How to Embrace Your Emotions Without Being Ruled by Them

Emotional Winds

Growing up on a large lake, I developed a great appreciation for the power of the wind. I enjoyed many summer days sailing with friends on the family sailboat. When the weather was fair and there was a steady wind, it made for a delightful day. The wind carried you wherever you liked, and you could just enjoy the ride. But on a hot summer afternoon, a thunderstorm could blow up quickly. If you were too far out on the lake, it meant real trouble. Chaotic winds would stir up the waves, swing the boom wildly, and even threaten to capsize the boat. 

Emotions can seem as unpredictable as the wind—sometimes gentle and comforting, sometimes stormy and threatening, and apparently beyond your control. But we don’t have to live at the mercy of our emotions. Understanding why God gave them to us and how they work can help us to engage them without being ruled by them. Here are a few things to keep in mind.
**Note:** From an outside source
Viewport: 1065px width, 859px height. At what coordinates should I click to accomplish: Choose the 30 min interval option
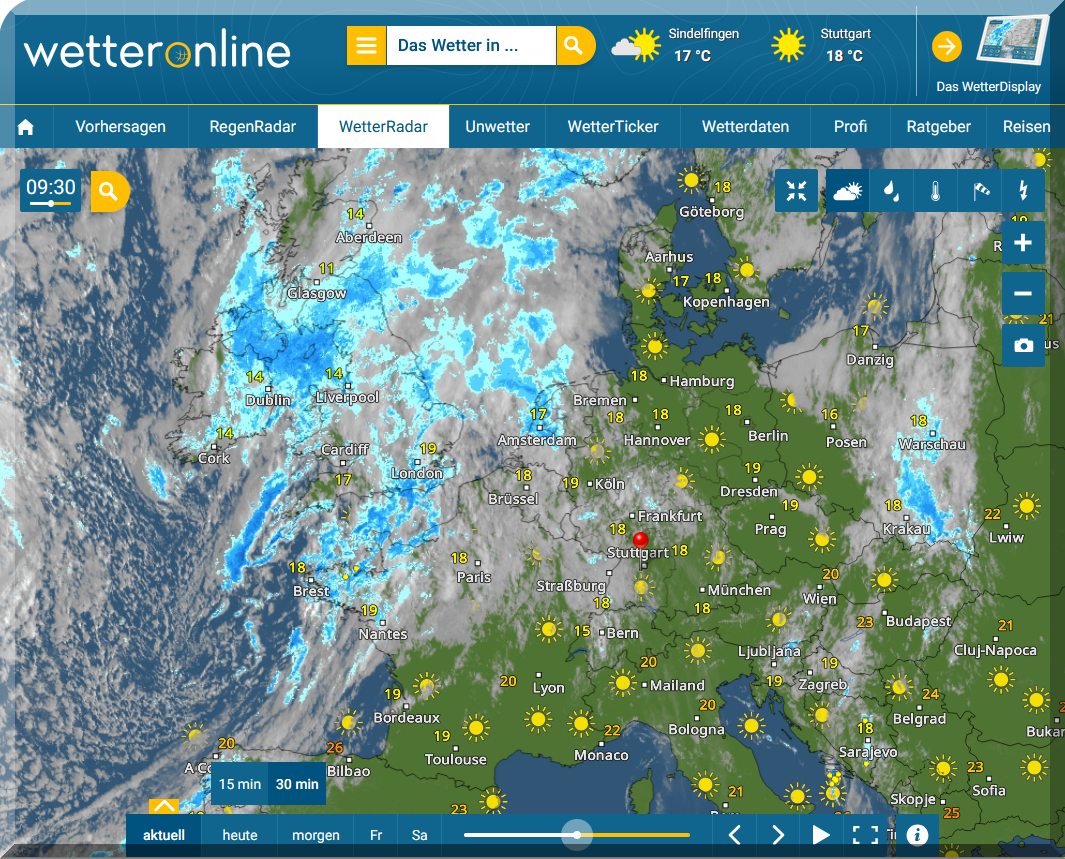(x=297, y=784)
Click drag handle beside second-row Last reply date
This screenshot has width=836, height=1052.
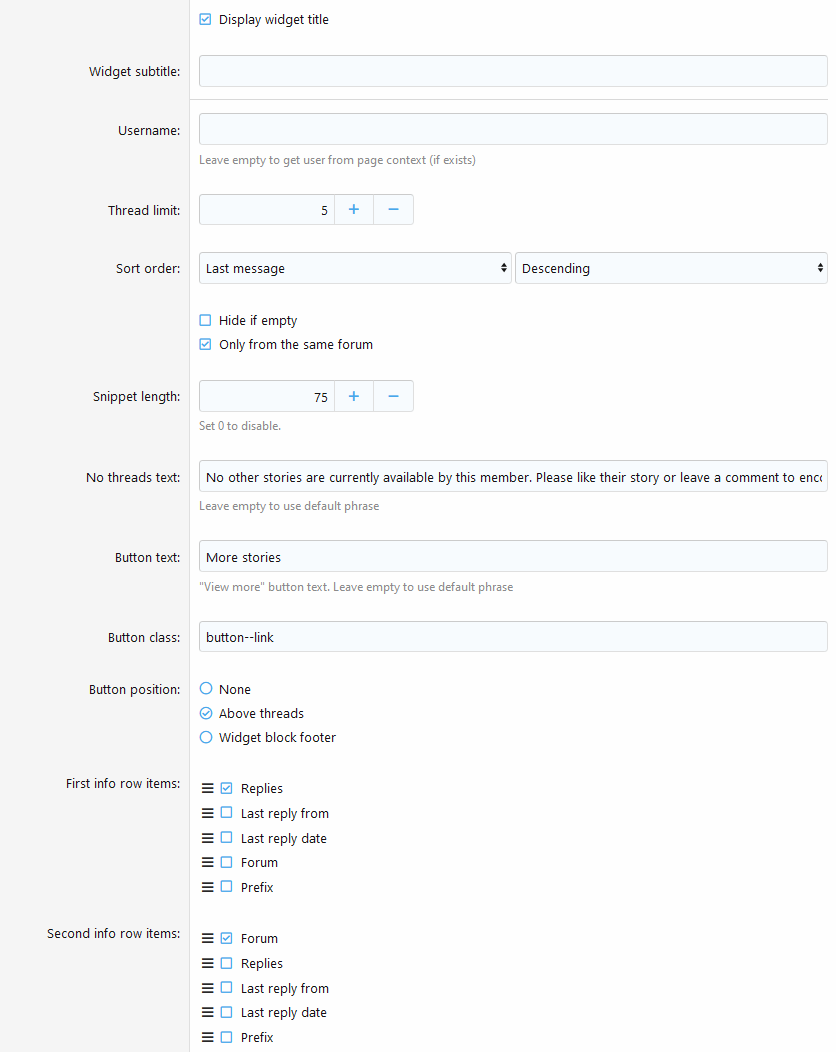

1. Accept your emotions as a gift from God.

First, accept your emotions as part of your makeup as an image-bearer of God. One of the things that Scripture teaches us about our emotions is how deeply they are rooted in what we value. When we encounter things we consider “good” we experience emotions that feel good. For example, the blessings of life engender in us feelings like happiness, joy, and contentment. When we encounter things that we consider “bad,” we experience emotions that feel bad like sadness, grief, and anger. Jesus himself exemplified this. When he encountered hard hearts and oppression, he became angry (Mark 3:5). When he encountered death and loss, he grieved (John 11:35). When he faced torture and death, he agonized (Luke 22:44).

In a sense, then, the more our hearts and values are aligned with God’s, the more we will experience emotions that reflect God’s perspective on what’s happening in and around us. The more we mature into the image of Christ, the more our encounters with the truly good will engender positive emotions. Likewise, our encounters with the truly bad will engender even more negative emotions.

This is important to understand because Christians sometimes have the faulty view that the more we know, trust, and love God, the less we experience negative emotions. While it is true that our faith can keep us from being ruled by our emotions, it doesn’t mean that we don’t feel negative things or live in a fixed state of emotional bliss. Christians who don’t understand this sometimes suffer anxiety, frustration, and shame about their emotions. Denying or hiding from negative emotions only complicates matters.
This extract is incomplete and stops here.